Uma coisa é certa. Qualquer líder que começar a acreditar que é um bom juiz de pessoas vai acabar tomando as piores decisões. Isso foi possível notar durante anos de vivência em ambientes corporativos.
Um líder precisa ter uma postura mais construtiva ao aprendizado para que consiga ter melhores condições de gerenciamento. O que queremos dizer com isso?
É comprovado cientificamente que um líder que permite com que a equipe participe do processo de decisão tem melhores resultados.

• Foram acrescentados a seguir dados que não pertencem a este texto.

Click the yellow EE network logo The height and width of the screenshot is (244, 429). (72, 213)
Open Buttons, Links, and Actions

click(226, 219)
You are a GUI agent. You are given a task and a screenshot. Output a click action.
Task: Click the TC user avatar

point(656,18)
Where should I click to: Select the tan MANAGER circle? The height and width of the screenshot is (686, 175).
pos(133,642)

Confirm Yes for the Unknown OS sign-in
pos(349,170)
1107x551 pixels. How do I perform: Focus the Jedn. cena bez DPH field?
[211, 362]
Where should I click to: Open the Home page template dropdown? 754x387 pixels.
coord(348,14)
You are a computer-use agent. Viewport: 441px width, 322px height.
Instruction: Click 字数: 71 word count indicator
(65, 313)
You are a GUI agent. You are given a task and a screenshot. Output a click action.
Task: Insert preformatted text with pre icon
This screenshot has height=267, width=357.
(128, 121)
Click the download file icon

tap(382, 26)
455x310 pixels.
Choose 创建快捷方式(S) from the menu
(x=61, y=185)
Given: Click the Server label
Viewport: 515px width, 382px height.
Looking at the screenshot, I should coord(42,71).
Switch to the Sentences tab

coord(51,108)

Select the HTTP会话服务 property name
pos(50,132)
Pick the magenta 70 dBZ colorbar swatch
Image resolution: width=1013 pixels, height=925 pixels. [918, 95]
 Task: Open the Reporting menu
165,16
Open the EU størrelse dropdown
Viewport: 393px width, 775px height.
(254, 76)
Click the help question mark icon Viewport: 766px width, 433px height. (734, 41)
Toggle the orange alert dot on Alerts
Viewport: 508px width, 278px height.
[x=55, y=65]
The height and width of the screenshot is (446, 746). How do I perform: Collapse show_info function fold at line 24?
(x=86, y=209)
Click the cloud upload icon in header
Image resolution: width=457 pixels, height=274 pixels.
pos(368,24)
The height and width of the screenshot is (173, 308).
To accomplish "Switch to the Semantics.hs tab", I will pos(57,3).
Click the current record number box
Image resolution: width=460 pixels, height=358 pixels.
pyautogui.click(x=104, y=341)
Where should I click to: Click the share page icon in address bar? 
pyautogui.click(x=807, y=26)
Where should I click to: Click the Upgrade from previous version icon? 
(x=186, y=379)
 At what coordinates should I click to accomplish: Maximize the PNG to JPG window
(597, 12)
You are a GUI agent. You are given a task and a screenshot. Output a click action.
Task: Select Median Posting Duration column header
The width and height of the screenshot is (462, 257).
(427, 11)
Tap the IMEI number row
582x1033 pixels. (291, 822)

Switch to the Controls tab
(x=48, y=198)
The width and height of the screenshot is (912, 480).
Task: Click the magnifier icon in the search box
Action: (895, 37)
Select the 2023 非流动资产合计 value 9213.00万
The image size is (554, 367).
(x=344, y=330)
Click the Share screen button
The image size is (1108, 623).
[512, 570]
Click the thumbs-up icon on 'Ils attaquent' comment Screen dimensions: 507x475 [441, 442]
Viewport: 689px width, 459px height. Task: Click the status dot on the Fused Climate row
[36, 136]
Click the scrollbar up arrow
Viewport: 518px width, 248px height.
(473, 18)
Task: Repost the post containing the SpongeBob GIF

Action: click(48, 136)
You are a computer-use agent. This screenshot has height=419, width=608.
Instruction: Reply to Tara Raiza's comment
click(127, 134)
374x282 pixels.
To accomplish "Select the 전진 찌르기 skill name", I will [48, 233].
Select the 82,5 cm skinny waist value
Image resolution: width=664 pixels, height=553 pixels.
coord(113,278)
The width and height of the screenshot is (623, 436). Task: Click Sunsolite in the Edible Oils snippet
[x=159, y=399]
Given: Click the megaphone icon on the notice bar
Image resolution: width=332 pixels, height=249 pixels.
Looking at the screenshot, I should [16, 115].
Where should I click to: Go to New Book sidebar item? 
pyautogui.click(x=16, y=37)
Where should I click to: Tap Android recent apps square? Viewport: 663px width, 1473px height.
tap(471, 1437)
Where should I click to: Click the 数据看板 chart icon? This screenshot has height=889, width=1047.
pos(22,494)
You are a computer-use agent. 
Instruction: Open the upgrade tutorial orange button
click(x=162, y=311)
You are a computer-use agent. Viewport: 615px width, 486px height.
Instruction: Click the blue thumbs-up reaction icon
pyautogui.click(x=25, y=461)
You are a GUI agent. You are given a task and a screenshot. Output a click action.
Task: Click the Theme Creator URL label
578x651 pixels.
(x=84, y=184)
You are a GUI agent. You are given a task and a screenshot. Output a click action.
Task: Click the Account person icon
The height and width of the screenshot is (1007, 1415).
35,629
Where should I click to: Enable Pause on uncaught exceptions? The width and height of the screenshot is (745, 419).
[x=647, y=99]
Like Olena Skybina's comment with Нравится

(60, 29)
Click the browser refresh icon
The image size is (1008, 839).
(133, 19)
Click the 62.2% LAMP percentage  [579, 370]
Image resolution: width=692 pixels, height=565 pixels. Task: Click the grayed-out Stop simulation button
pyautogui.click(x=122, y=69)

Um líder que se apresenta como juiz e somente determina o que é certo e errado, não conduzindo junto com a equipe um processo decisório, acaba afastando-se do time, e isso torna muito mais difícil o ambiente para se gerenciar.
Isso não significa que um líder precisa ser permissivo com as pessoas. Ele tem que ser justo e se pautar pelas boas relações e pela boa performance.
Esse olhar de juiz, portanto, tem de servir para assegurar as boas decisões e o comprometimento da equipe. Não para julgar o que é superficial e não importante para o resultado.
Por isso, o desafio de hoje é você avaliar o seu julgamento como líder:
- Você está contratando e liderando pessoas com base no seu instinto?
- Está julgando elementos para além do necessário?
Para saber isto, liste quais são os pontos que são fundamentais em um colaborador da sua equipe. Quais as habilidades e atitudes ele deve possuir para gerar resultado.
Com base nessa lista, foque a sua gestão com base nesses fatores.
O restante, será um julgamento desnecessário. Isso vai te ajudar a gerenciar melhor sua equipe.